I get that a JSON Text is always also a JSON Value but the reverse is not true. Thus, if we define JSON to be JSON Value we cannot guarantee that the encoded value is a possible JSON Text - the most important property for purposes of data interchange.

>
> I'd also prefer to have default conversions already included for some of our
> sexier types, like intervals (just a two element array) and hstore (an object)
> etc.

Interval is not simply 2 values but also denotes whether the particular value is inclusive or exclusive; you would have to use an object unless you transmit in a text format and let the target perform the necessary interpretation of the string.

>
> Suddenly we would be the best match database for Web development and
> all things Ajax and also have a widely used built in and adjustable interchange
> format to outer world.
>
> > Second, RFC 4627 is absolutely clear: a valid JSON value can only be
> > an object or an array, so this thing about converting arbitrary datum
> > values to JSON is a fantasy.
>
> Probably a typo on your part - valid "JSON _text_" is object or array, valid
> "JSON value" can also be number, text, true, false and null
>
> What I am arguing for is interpreting our json type as representing a "JSON
> value" not "JSON text", this would enable users to adjust and extend the
> generation of json values via defining casts for their specific types - most
> notably Date* types but also things like hstore, which has a natural JSON
> representation as "object" (a list of key:value pairs for non-js users, a.k.a. a
> dictionary, hash, etc.)

Aside from the fact it is likely too late to change the interpretation I would argue against doing so in any case.

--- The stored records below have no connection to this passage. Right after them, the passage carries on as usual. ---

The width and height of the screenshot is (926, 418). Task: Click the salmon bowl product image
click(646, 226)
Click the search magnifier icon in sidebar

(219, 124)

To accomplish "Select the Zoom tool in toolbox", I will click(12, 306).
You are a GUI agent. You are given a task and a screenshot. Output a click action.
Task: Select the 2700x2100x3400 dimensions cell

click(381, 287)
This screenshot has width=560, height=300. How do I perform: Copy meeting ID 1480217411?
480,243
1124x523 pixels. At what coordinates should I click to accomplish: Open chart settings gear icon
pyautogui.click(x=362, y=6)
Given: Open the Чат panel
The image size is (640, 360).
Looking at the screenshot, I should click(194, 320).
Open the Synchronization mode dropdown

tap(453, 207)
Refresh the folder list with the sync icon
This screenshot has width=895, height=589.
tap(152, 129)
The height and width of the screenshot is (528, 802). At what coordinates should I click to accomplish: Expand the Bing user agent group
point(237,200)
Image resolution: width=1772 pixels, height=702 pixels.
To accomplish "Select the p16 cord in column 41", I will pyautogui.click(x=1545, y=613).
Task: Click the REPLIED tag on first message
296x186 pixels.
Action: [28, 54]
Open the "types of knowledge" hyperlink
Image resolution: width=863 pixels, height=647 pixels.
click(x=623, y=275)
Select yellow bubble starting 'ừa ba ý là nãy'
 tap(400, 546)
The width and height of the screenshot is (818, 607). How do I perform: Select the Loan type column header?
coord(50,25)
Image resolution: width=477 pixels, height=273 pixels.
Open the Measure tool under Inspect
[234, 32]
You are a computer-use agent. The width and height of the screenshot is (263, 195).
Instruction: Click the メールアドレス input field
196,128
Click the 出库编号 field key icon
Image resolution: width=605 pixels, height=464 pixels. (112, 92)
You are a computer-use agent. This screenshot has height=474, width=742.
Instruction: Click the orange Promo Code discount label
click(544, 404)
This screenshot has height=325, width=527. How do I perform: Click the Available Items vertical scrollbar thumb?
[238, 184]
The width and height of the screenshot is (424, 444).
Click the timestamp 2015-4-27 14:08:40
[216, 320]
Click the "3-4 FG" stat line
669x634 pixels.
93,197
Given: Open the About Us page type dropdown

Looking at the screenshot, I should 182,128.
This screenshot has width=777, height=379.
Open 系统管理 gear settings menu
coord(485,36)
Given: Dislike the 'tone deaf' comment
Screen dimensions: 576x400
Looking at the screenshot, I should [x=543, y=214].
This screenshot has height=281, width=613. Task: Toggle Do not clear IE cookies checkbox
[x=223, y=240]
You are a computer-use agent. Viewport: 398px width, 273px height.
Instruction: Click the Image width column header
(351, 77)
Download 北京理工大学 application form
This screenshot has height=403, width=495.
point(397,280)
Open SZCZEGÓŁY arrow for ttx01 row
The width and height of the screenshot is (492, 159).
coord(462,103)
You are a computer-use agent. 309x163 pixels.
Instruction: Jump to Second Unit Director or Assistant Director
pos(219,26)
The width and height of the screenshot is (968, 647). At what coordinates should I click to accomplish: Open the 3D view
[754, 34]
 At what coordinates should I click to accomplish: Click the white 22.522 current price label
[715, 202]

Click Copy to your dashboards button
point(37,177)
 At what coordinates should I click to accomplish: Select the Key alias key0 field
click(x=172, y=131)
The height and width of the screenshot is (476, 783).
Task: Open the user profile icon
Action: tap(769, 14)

Currently, the idea is to get your result all lined up and ready to go and then ship it off to the caller as valid JSON so that the caller does not have to do so itself. Answering the question "what would this value look like if it was part of a json output?" is good; however, production use is likely to mostly care about the entire json interchange construct (i.e., JSON Text)

So: json -> json_text;

A JSON Value always has a textual representation but if we were to have an actual type it would make sense to encode it such that (strings, objects and arrays) are delimited while (numbers, false, true, and null) are not.

Type Name: json_value

Output Representations (all output surrounded by double-quotes since all are string-like) -
String: "'VALUE'" (single-quote delimiter)
Object: "{...}"
Array: "[]"
Number: "0.00"
Other: "false", "true", "null"

JSON is fundamentally an interchange format (especially from a database's perspective). JSON Values only really have meaning if they are attached explicitly to a JSON Text structure, if you wanted to store one independently you should convert it into a native representation first. The few exceptions to this would be sufficiently handled via plain text with meta-data indicating that the stored value is structured in directly JSON compatible syntax. In short, the default context for JSON in PostgreSQL should JSON Text (not JSON Value) and thus the unadorned "json" should reflect this default (which it does).

>
> > If anything, we should adjust the JSON input routines to disallow
> > anything else, rather than start to output what is not valid JSON.
>
> I tested python, ruby and javascript in firefox and chrome, all their JSON
> generators generate 1 for standalone integer 1 and "a" for standalone string
> a , and none refused to convert either to JSON.
>

^Assume that we keep the meaning of json to be JSON Text; what would you suggest occurs if someone attempts a datum -> json cast? Given that we are working in a strongly-typed environment the meaning of JSON cannot be changed and so either the cast has to output valid JSON Text or it has to fail. My personal take it is have it fail since any arbitrary decision to cast to JSON Text is going to make someone unhappy and supposedly they can modify their query so that the result generates whatever format they desire.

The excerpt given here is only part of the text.